-- start of The input --

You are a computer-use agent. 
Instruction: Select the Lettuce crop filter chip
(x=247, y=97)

-- end of The input --
-- start of The input --

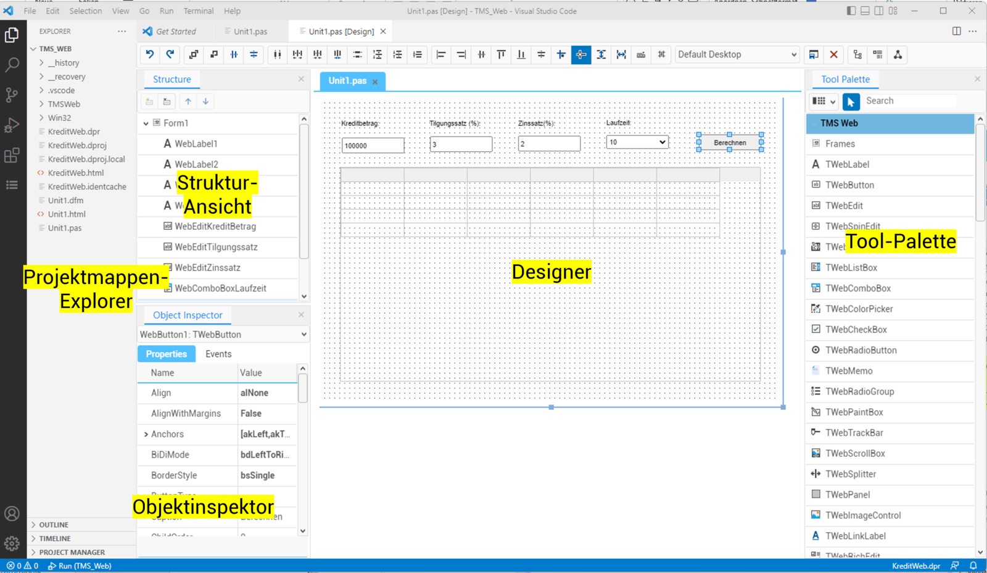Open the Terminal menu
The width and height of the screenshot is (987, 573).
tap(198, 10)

-- end of The input --

Given instruction: Recast everything from the line containing "Open the Terminal menu" down to and including the line containing "tap(198, 10)" as a Markdown table with the columns Row and Line. Skip blank lines and leave the pictures out.

Task result:
| Row | Line |
|---|---|
| 1 | Open the Terminal menu |
| 2 | The width and height of the screenshot is (987, 573). |
| 3 | tap(198, 10) |